SEXTO.- Denuncia la recurrente la infracción del art. 205.1 y 3, en relación con los arts. 165.1. y 167.2 y 3 del TRLGSS RD Leg. 8/2015 de 30 de octubre.
Al no estimarse los motivos anteriores, tendentes a que se estimase que había existido una obligación de cotizar de la demandada por el periodo de 1-10-1997 al 14-7-2010, no ha lugar a apreciar la infracción de las normas sustantivas denunciadas, al no cumplir la actora con los requisitos necesarios para el acceso a la pensión de jubilación solicitada.
En atención a lo expuesto, dictamos el siguiente
Fallo
Desestimamos el recurso de suplicación nº 141/2019, interpuesto contra la sentencia dictada por el Juzgado de lo Social nº 5 con fecha 10 de septiembre de 2018, autos 596/2016, que confirmamos.
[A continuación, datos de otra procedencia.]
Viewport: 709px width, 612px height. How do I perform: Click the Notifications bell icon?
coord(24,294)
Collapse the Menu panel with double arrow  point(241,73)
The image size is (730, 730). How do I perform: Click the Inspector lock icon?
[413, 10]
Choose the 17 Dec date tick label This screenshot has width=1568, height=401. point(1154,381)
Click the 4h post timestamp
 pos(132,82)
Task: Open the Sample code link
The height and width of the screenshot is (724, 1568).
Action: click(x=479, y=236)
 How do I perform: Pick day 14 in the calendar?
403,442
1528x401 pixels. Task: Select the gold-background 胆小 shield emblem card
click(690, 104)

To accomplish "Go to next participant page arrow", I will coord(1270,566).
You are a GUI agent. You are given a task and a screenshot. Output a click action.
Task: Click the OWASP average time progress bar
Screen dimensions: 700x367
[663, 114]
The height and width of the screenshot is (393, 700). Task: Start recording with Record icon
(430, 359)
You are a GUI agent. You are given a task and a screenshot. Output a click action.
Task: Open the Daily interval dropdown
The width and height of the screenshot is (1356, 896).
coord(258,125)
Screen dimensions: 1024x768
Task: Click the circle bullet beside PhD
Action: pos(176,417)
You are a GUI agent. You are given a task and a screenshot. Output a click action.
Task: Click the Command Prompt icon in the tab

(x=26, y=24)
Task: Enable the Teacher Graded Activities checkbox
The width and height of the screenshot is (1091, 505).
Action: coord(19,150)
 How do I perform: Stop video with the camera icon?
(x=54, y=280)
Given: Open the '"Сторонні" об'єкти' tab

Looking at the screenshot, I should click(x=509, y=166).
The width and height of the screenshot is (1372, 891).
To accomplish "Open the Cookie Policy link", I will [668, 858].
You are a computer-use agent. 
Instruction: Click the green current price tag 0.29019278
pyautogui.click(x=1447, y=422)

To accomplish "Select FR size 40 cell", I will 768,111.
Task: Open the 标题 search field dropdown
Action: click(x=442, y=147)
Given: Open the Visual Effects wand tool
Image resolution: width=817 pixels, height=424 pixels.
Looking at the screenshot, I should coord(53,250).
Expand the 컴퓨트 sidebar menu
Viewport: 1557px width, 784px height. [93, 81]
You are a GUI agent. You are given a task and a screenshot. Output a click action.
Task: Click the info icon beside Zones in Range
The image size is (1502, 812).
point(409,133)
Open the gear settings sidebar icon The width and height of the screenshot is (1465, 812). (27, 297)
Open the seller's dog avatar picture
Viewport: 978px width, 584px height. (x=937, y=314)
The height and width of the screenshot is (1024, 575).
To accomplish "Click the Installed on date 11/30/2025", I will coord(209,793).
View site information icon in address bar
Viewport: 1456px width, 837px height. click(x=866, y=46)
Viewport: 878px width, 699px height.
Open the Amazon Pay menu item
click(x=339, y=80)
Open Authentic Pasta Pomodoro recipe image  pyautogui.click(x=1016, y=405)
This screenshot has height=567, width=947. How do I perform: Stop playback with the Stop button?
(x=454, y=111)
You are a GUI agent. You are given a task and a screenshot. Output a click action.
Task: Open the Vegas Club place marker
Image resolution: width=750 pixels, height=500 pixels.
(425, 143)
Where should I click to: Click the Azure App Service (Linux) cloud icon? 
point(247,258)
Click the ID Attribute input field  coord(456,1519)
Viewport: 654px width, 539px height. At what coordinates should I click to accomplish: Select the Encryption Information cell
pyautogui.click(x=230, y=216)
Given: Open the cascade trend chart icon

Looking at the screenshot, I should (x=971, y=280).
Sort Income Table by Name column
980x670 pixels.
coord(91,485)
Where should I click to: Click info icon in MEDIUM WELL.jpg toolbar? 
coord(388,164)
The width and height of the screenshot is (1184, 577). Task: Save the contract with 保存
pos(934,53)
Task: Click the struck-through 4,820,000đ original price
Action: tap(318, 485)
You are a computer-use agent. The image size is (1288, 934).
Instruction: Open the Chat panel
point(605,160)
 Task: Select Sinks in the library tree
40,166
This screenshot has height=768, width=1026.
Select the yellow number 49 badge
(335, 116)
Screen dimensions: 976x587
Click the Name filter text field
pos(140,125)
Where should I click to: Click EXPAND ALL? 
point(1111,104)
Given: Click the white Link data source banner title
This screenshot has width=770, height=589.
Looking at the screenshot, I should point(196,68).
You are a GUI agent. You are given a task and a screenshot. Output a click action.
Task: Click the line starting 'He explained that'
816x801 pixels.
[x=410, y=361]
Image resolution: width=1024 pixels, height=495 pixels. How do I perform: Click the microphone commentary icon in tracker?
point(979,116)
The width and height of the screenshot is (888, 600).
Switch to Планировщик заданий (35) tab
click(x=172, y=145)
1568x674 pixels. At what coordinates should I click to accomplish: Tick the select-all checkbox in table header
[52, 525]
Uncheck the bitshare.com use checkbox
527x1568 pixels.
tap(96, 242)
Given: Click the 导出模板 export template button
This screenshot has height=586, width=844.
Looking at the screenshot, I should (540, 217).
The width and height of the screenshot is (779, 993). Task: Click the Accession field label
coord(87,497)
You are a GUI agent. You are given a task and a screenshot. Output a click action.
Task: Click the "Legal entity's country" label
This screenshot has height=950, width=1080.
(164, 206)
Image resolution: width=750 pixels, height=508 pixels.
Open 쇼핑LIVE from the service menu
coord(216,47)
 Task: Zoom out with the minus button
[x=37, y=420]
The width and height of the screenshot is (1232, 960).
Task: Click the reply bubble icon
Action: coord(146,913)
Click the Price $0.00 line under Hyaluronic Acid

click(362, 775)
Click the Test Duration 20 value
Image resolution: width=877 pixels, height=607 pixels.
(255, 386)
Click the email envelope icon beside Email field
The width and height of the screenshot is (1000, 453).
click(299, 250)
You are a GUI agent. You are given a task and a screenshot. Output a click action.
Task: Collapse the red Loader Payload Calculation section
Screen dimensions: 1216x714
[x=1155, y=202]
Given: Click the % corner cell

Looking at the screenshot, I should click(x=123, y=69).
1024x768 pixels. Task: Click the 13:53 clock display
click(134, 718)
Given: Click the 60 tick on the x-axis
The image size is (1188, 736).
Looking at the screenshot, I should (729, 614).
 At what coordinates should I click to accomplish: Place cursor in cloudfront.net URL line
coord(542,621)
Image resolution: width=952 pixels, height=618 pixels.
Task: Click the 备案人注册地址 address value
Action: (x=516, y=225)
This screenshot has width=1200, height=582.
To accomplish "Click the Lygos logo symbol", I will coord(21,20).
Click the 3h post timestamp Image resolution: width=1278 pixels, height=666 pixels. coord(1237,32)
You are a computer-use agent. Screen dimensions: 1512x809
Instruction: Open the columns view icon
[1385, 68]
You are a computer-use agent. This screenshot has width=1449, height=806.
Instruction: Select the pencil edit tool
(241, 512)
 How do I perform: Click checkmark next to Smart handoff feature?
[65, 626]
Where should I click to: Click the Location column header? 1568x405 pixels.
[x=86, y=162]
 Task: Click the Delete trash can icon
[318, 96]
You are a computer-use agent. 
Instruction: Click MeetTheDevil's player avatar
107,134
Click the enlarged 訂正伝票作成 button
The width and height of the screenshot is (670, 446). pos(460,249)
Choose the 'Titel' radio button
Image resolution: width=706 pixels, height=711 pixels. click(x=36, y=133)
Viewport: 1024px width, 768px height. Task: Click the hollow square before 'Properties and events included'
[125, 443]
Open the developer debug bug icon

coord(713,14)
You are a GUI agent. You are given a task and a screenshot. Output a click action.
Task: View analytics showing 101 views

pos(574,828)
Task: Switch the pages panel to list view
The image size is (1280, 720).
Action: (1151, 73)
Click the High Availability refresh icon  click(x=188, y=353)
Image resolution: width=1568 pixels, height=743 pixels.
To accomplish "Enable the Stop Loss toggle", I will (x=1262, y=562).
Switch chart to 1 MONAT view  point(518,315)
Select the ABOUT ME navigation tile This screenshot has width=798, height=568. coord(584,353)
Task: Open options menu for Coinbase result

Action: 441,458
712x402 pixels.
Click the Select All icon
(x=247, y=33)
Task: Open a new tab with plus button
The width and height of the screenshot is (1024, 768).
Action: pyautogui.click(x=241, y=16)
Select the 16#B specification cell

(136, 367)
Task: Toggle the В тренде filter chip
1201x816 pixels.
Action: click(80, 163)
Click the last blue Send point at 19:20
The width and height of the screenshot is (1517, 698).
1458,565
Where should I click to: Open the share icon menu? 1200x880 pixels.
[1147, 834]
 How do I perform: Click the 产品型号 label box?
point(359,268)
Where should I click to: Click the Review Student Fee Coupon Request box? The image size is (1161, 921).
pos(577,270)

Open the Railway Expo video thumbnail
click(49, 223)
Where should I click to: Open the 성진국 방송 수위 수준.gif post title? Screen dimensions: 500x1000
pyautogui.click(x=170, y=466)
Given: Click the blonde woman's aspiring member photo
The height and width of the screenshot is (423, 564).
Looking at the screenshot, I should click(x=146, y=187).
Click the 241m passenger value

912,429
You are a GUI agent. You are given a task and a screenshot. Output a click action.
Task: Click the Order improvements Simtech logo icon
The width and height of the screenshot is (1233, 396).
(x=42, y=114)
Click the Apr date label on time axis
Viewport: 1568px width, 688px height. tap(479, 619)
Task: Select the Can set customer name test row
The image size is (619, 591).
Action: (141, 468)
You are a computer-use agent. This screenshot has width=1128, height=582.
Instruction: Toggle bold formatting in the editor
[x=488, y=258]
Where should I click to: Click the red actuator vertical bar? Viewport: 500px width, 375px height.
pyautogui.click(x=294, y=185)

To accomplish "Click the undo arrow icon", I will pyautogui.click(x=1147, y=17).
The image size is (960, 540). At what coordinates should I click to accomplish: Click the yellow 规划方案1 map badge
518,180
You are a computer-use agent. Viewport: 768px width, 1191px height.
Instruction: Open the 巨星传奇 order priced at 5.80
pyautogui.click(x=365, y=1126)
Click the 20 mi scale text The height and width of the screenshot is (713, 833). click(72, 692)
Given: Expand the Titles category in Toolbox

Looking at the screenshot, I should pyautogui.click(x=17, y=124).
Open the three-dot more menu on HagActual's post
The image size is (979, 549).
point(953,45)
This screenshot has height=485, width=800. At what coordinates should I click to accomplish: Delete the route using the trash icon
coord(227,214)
Sin costas.Notifíquese esta resolución a las partes con la advertencia de que: - Contra la misma pueden preparar recurso de casación para unificación de doctrina ante el Tribunal Supremo por conducto de esta Sala de lo Social en el plazo de diez días desde la notificación de esta sentencia.
- El recurso se preparará mediante escrito, firmado por Letrado y dirigido a esta Sala, con tantas copias como partes recurridas y designando un domicilio en la sede de la Sala de lo Social del Tribunal Supremo, a efectos de notificaciones.
- En el caso de que quien pretendiera recurrir no ostentara la condición de trabajador o beneficiario del régimen público de Seguridad Social, o no gozase del beneficio de justicia gratuita, deberá, al momento de preparar el recurso y en el plazo de diez días señalado, consignar la cantidad objeto de condena o formalizar aval bancario por esa cantidad en el que se haga constar la responsabilidad solidaria del avalista; y que al momento de formalizar el recurso de casación, deberá acompañar resguardo acreditativo de haber depositado la cantidad de 600 euros, en la cuenta de este órgano judicial abierta en el Banco Santander, debiendo hacer constar en el campo 'observaciones' la indicación de 'depósito para la interposición de recurso de casación'.
Así, por esta nuestra Sentencia, lo pronunciamos, mandamos y firmamos.